== Your task ==
Skip the images and repeat every entry word for word.

[Dataset entries]
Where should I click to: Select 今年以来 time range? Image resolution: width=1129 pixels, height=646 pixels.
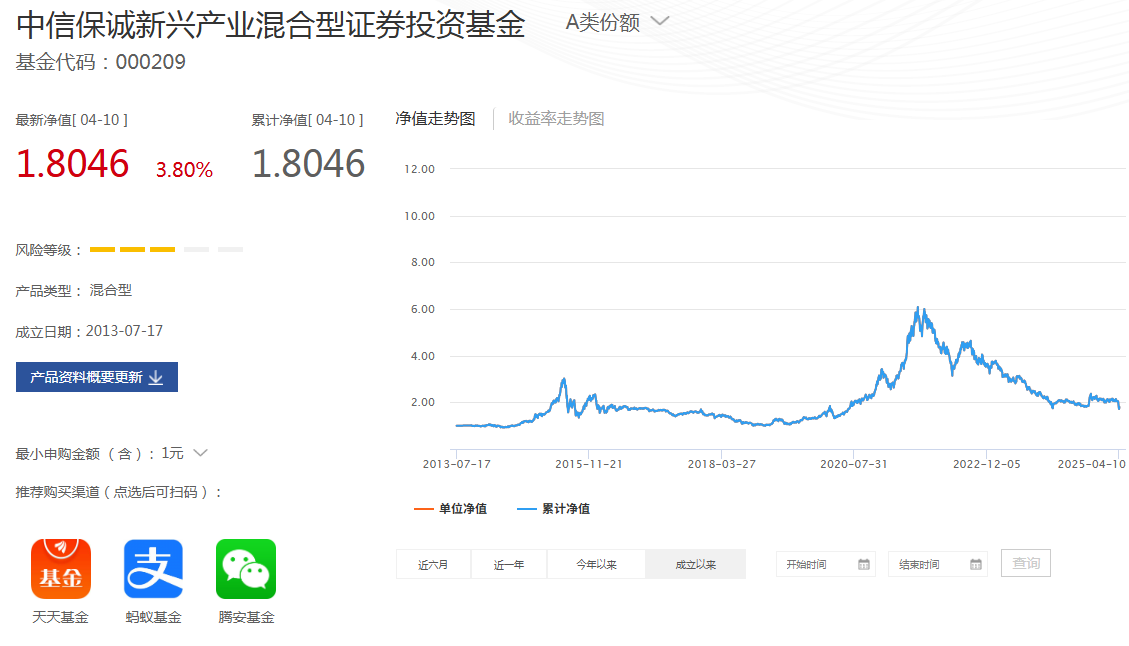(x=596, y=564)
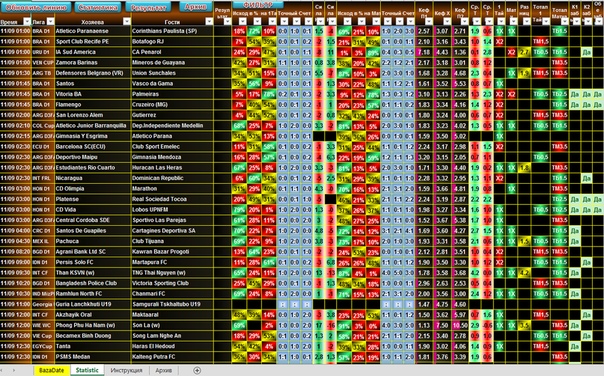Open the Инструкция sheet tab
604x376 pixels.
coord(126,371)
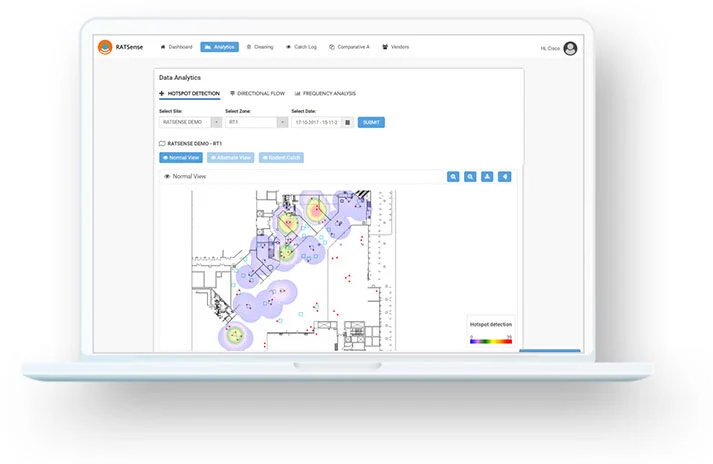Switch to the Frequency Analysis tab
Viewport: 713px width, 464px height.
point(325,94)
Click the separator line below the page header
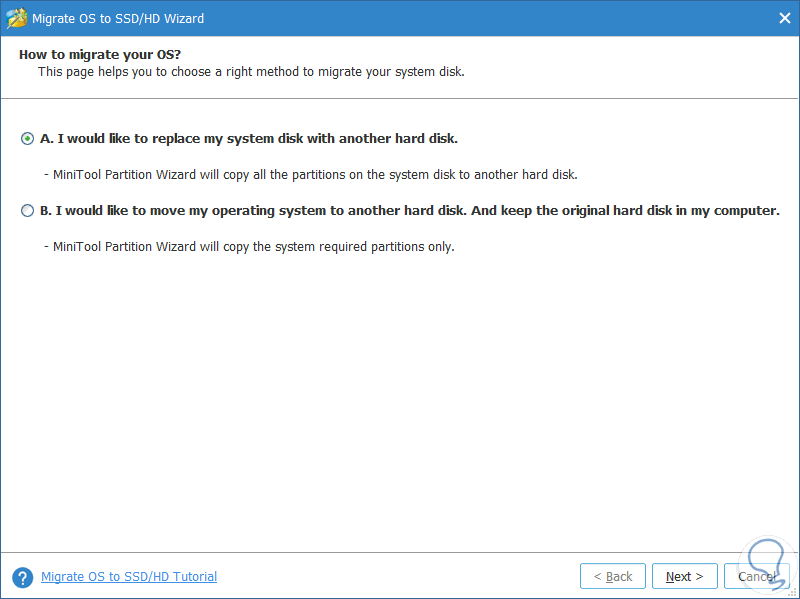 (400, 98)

== Result ==
Where should I click to: Select 今年以来 time range? Image resolution: width=1129 pixels, height=646 pixels.
(x=596, y=564)
Open the Инструкция sheet tab
604x376 pixels.
coord(126,371)
Switch to the Frequency Analysis tab
Viewport: 713px width, 464px height.
point(325,94)
Click the separator line below the page header
 (400, 98)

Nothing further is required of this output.